## START RECORD EXTRACTS

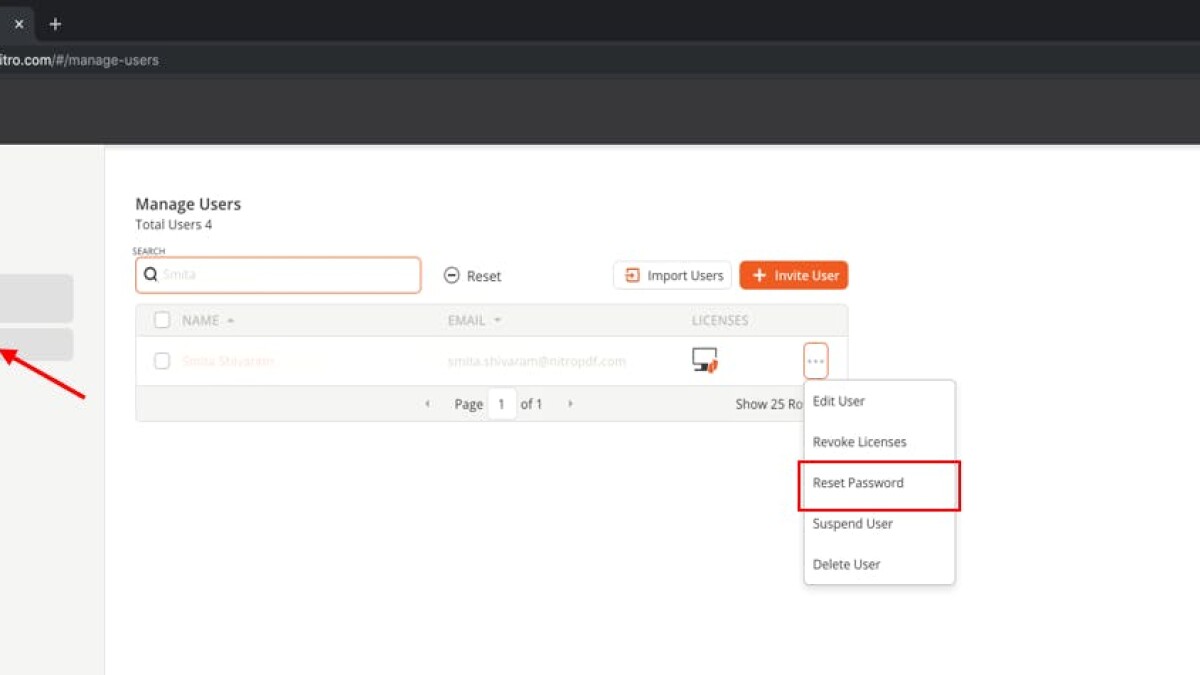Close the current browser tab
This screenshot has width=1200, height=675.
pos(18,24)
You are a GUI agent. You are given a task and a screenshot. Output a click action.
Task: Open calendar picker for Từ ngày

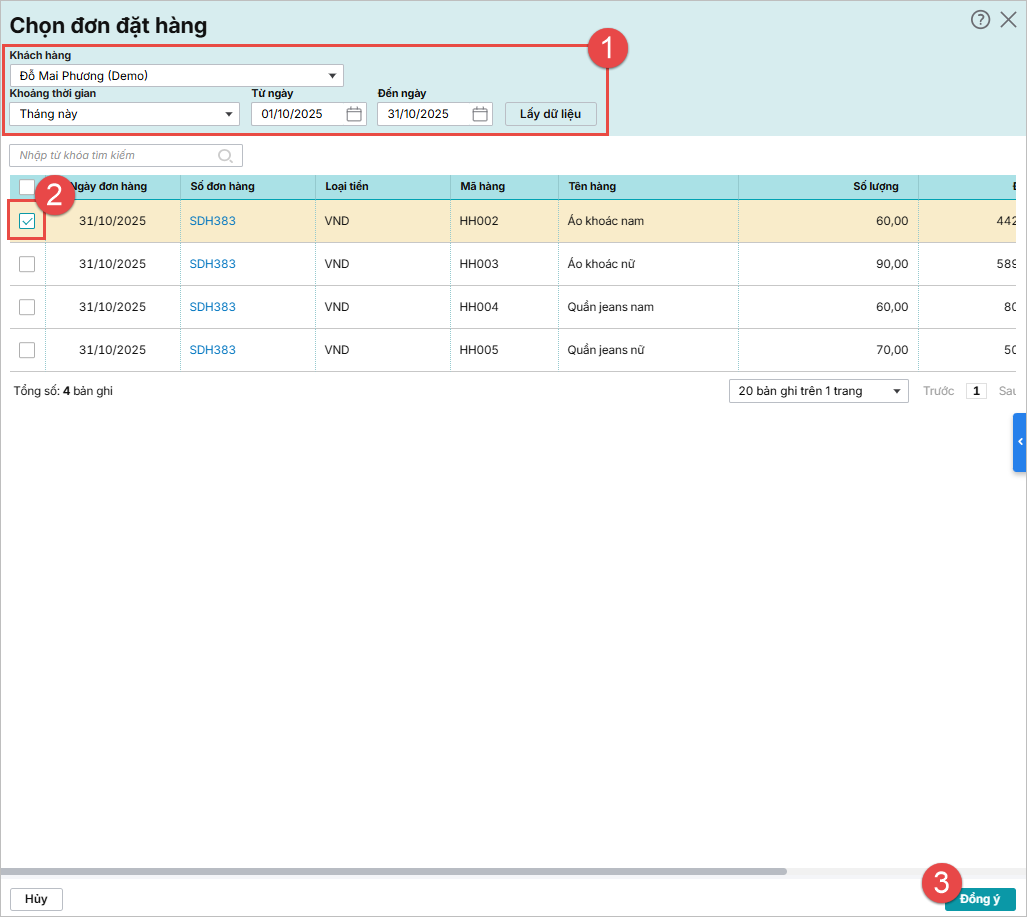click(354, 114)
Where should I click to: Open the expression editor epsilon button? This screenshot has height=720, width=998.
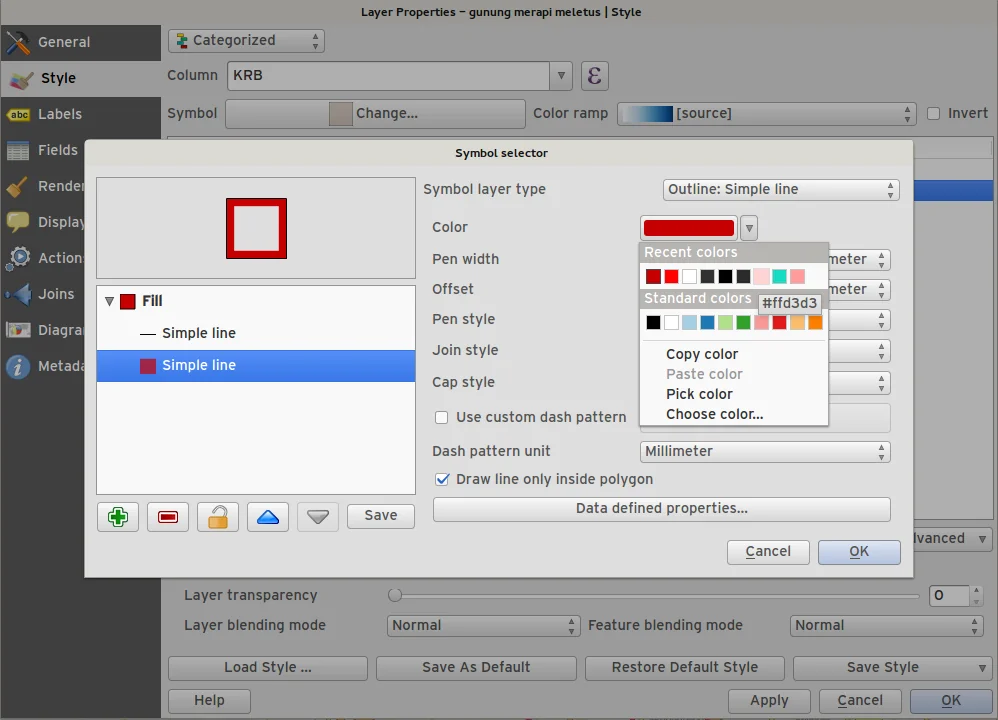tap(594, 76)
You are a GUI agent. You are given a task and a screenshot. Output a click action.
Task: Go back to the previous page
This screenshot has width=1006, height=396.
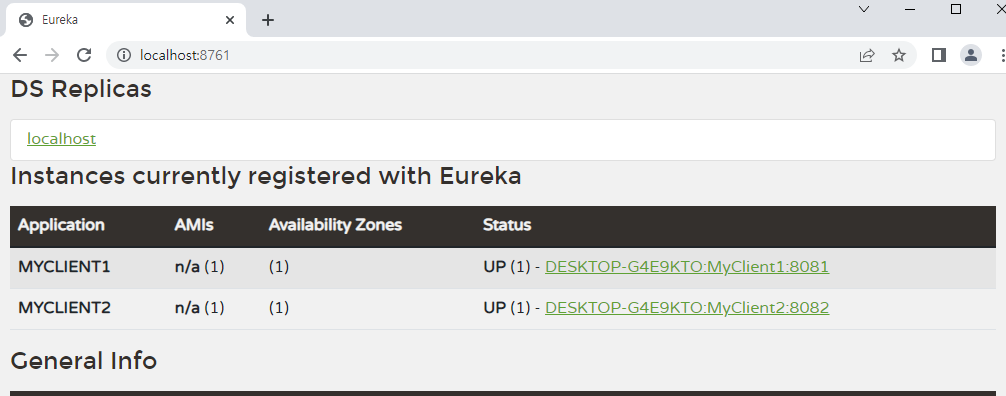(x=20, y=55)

## END RECORD EXTRACTS

**TASK BRIEF:** Please copy out the listing word for word, from its start through the line containing "click(354, 114)", and omit the pictures.

**RESPONSE BELOW:**
Close the current browser tab
This screenshot has width=1200, height=675.
pos(18,24)
You are a GUI agent. You are given a task and a screenshot. Output a click action.
Task: Open calendar picker for Từ ngày

click(354, 114)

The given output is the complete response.